Zyphra trains the ZAYA1 Mixture of Experts model entirely on AMD Instinct MI300X hardware



ZAYA1 Base surpasses Llama 3 8B and OLMoE in multiple evaluated benchmarks



High bandwidth memory simplifies training and delivers more than ten times faster model save times



AMD and IBM provide the jointly engineered infrastructure that enables large scale pretraining

AMD Hardware Drives ZAYA1 Development

AMD reported on Nov. 24, 2025, that Zyphra completed training of the ZAYA1 Mixture of Experts foundation model entirely on AMD GPUs and networking. The system used AMD Instinct MI300X GPUs combined with AMD Pensando networking and the ROCm open software stack. Zyphra detailed the results in a technical report released on the same day.

The company positioned ZAYA1 as the first large scale Mixture of Experts model trained exclusively on the AMD platform. According to Zyphra, the model demonstrates competitive or superior outcomes in reasoning, mathematics, and coding assessments. These results are presented as validation of the platform’s throughput and scalability in production AI environments.

Zyphra emphasized that the collaboration with AMD was central to this achievement. The report outlines a jointly developed workflow, integrating software and hardware contributions to streamline a model of this size.

Memory Capacity Shapes Training Efficiency

The AMD Instinct MI300X GPU includes 192 gigabytes of high bandwidth memory. Zyphra attributes this capacity to a more efficient training process, noting that it avoided the need for expert or tensor sharding. Removing this requirement reduced operational complexity and supported stable throughput across the entire model stack.

The company also reports more than ten times faster model save times. This improvement is credited to AMD optimized distributed input and output implementations. Faster save times contribute to training reliability and offer a practical advantage during long duration model development.

ZAYA1 Base operates with 8.3 billion total parameters, with only 760 million active during execution.
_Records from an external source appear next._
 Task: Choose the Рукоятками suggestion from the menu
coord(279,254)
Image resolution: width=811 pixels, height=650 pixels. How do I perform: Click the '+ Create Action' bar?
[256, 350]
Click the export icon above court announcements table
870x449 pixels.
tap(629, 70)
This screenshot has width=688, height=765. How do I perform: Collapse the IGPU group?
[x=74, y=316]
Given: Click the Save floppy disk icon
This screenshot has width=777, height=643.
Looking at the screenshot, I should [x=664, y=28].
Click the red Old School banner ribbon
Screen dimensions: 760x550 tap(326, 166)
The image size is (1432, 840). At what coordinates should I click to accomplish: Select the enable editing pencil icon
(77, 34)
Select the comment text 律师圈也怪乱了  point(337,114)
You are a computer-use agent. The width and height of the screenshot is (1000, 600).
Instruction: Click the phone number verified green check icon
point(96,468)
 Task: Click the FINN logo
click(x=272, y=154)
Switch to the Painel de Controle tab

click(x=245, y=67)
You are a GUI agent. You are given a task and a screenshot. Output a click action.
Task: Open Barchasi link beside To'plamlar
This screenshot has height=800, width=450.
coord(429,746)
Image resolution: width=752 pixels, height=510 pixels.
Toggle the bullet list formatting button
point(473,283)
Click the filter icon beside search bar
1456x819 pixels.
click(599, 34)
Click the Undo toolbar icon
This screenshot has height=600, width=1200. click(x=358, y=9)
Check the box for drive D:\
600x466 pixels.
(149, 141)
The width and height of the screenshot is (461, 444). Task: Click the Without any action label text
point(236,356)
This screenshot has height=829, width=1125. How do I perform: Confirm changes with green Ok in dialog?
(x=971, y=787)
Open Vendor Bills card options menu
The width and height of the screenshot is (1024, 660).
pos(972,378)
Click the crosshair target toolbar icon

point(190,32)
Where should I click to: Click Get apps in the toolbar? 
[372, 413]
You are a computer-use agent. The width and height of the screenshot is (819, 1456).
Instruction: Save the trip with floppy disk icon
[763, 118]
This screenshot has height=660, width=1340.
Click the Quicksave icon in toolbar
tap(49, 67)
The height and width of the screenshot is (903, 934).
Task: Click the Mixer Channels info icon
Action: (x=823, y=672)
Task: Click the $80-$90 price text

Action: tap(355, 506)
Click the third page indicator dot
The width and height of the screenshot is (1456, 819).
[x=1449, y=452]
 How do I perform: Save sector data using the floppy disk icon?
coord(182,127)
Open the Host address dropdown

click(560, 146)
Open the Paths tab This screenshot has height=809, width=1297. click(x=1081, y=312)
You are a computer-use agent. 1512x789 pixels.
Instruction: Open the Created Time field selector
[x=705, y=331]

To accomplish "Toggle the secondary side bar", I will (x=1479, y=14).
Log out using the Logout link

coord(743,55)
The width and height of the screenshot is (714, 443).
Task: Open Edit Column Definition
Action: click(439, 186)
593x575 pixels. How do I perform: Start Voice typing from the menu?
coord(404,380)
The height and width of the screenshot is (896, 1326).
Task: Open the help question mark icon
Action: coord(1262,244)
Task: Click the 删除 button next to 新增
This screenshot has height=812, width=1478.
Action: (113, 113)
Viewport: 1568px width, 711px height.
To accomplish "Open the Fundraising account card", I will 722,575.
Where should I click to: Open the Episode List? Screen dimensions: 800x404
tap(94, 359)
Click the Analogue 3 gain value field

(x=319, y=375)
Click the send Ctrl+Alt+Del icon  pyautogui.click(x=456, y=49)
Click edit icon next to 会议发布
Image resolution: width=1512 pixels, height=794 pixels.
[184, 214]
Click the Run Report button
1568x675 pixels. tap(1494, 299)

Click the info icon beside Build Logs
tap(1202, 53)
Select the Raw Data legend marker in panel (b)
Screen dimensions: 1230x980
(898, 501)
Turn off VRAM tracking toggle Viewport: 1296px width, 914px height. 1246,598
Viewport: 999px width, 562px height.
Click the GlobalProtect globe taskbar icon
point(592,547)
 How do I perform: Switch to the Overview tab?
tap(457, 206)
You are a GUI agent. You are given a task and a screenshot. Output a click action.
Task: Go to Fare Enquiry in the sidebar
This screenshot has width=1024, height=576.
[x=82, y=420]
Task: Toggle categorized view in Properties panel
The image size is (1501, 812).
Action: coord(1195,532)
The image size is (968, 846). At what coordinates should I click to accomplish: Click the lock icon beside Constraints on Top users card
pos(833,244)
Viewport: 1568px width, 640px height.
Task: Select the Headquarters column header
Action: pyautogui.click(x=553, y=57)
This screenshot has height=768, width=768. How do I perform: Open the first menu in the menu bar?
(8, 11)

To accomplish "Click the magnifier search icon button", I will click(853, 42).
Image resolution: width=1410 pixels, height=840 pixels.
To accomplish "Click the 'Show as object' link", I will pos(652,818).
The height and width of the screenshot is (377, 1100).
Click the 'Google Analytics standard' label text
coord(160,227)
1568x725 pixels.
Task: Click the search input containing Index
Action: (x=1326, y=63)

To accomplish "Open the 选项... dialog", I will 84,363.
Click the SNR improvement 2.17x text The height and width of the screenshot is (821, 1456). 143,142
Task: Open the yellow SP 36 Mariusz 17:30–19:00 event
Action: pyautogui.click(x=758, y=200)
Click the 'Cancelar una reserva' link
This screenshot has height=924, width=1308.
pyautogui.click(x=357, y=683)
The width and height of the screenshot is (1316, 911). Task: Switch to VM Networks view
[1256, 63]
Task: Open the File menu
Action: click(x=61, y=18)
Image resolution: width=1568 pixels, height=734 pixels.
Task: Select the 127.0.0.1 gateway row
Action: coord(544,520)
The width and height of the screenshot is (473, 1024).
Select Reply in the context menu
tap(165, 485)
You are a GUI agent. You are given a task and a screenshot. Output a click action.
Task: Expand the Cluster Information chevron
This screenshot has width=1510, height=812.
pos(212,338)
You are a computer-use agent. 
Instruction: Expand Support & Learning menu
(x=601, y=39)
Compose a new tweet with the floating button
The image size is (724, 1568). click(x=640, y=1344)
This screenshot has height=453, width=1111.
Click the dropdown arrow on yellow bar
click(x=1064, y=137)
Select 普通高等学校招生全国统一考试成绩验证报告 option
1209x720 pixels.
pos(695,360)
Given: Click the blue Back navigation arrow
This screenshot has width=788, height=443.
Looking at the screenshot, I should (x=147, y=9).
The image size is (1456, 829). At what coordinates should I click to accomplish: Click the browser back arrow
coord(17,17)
Zyphra states that this configuration matches or exceeds the performance of models including Qwen3 4B from Alibaba, Gemma3 12B from Google, Llama 3 8B from Meta, and OLMoE. These comparisons are drawn directly from Zyphra’s benchmark evaluations.

Collaborative Infrastructure Enables Large Scale Training

Zyphra notes that the project builds on prior collaborative work with AMD and IBM. Together, the companies designed and deployed a training cluster engineered specifically for large scale workloads. The platform uses AMD Instinct GPUs along with AMD Pensando networking to provide interconnect performance required for MoE model pretraining.

IBM Cloud contributed a high performance fabric and storage architecture. This infrastructure supports the sustained bandwidth demands of long duration AI training. The system was jointly announced earlier in the quarter and serves as the operational foundation for ZAYA1’s development cycle.

The integrated approach provided the throughput and stability needed to complete training at the described scale. Zyphra cites this as a demonstration of the system’s effectiveness for future production AI workloads.

Positioning ZAYA1 Within Open Model Benchmarks

Zyphra describes ZAYA1 as competitive with multiple open models across core evaluation areas. The model’s performance across reasoning, mathematics, and coding categories is attributed to the MoE architecture and the efficiency gains derived from AMD hardware.

The technical report highlights that ZAYA1 Base uses only a fraction of its parameters during execution while sustaining benchmark scores near or above larger models. Zyphra positions this as evidence of improved efficiency rather than a focus on model size alone.

The announcement reinforces AMD’s involvement in the broader AI hardware landscape. By supporting ZAYA1 through both GPU architecture and software optimization, AMD aims to demonstrate the viability of its platform for production scale workloads.